THE TASK:
Copy the lines below word for word, leaving nothing out.

RECORD EXTRACTS:
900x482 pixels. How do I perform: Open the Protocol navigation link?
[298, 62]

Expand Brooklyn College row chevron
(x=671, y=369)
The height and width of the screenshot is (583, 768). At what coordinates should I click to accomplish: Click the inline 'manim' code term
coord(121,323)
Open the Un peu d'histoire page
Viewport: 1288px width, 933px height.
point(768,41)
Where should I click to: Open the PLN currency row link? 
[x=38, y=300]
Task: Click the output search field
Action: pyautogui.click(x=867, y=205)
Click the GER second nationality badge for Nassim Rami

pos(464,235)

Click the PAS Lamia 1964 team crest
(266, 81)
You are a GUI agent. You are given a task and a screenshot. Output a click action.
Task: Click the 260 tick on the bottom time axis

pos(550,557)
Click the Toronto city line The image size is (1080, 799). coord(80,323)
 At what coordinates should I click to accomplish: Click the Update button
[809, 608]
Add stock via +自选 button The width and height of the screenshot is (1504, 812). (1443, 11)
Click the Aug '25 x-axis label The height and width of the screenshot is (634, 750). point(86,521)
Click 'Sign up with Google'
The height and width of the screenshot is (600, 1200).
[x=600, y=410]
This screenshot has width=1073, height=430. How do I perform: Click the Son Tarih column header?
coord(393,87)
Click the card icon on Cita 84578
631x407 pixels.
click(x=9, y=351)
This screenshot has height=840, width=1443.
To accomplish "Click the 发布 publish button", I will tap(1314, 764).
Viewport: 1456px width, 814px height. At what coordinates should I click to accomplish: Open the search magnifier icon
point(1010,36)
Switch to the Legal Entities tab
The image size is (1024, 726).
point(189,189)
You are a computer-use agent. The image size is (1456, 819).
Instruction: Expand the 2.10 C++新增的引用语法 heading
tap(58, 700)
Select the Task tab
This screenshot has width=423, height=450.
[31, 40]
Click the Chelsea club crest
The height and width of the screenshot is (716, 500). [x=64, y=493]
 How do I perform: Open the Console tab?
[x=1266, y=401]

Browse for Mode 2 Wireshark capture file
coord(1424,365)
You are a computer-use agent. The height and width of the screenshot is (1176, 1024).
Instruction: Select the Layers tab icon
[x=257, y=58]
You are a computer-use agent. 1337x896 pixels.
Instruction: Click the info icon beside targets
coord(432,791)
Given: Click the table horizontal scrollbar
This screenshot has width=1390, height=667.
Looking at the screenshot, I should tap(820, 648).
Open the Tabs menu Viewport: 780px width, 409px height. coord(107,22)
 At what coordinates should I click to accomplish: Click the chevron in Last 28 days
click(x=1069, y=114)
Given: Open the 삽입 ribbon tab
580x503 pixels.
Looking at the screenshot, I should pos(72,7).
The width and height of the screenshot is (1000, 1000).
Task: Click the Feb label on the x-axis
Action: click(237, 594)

ANSWER FOR THIS EXERCISE:
900x482 pixels. How do I perform: Open the Protocol navigation link?
[298, 62]

Expand Brooklyn College row chevron
(x=671, y=369)
The height and width of the screenshot is (583, 768). At what coordinates should I click to accomplish: Click the inline 'manim' code term
coord(121,323)
Open the Un peu d'histoire page
Viewport: 1288px width, 933px height.
point(768,41)
Where should I click to: Open the PLN currency row link? 
[x=38, y=300]
Task: Click the output search field
Action: pyautogui.click(x=867, y=205)
Click the GER second nationality badge for Nassim Rami

pos(464,235)

Click the PAS Lamia 1964 team crest
(266, 81)
You are a GUI agent. You are given a task and a screenshot. Output a click action.
Task: Click the 260 tick on the bottom time axis

pos(550,557)
Click the Toronto city line The image size is (1080, 799). coord(80,323)
 At what coordinates should I click to accomplish: Click the Update button
[809, 608]
Add stock via +自选 button The width and height of the screenshot is (1504, 812). (1443, 11)
Click the Aug '25 x-axis label The height and width of the screenshot is (634, 750). point(86,521)
Click 'Sign up with Google'
The height and width of the screenshot is (600, 1200).
[x=600, y=410]
This screenshot has width=1073, height=430. How do I perform: Click the Son Tarih column header?
coord(393,87)
Click the card icon on Cita 84578
631x407 pixels.
click(x=9, y=351)
This screenshot has height=840, width=1443.
To accomplish "Click the 发布 publish button", I will tap(1314, 764).
Viewport: 1456px width, 814px height. At what coordinates should I click to accomplish: Open the search magnifier icon
point(1010,36)
Switch to the Legal Entities tab
The image size is (1024, 726).
point(189,189)
You are a computer-use agent. The image size is (1456, 819).
Instruction: Expand the 2.10 C++新增的引用语法 heading
tap(58, 700)
Select the Task tab
This screenshot has width=423, height=450.
[31, 40]
Click the Chelsea club crest
The height and width of the screenshot is (716, 500). [x=64, y=493]
 How do I perform: Open the Console tab?
[x=1266, y=401]

Browse for Mode 2 Wireshark capture file
coord(1424,365)
You are a computer-use agent. The height and width of the screenshot is (1176, 1024).
Instruction: Select the Layers tab icon
[x=257, y=58]
You are a computer-use agent. 1337x896 pixels.
Instruction: Click the info icon beside targets
coord(432,791)
Given: Click the table horizontal scrollbar
This screenshot has width=1390, height=667.
Looking at the screenshot, I should tap(820, 648).
Open the Tabs menu Viewport: 780px width, 409px height. coord(107,22)
 At what coordinates should I click to accomplish: Click the chevron in Last 28 days
click(x=1069, y=114)
Given: Open the 삽입 ribbon tab
580x503 pixels.
Looking at the screenshot, I should pos(72,7).
The width and height of the screenshot is (1000, 1000).
Task: Click the Feb label on the x-axis
Action: click(237, 594)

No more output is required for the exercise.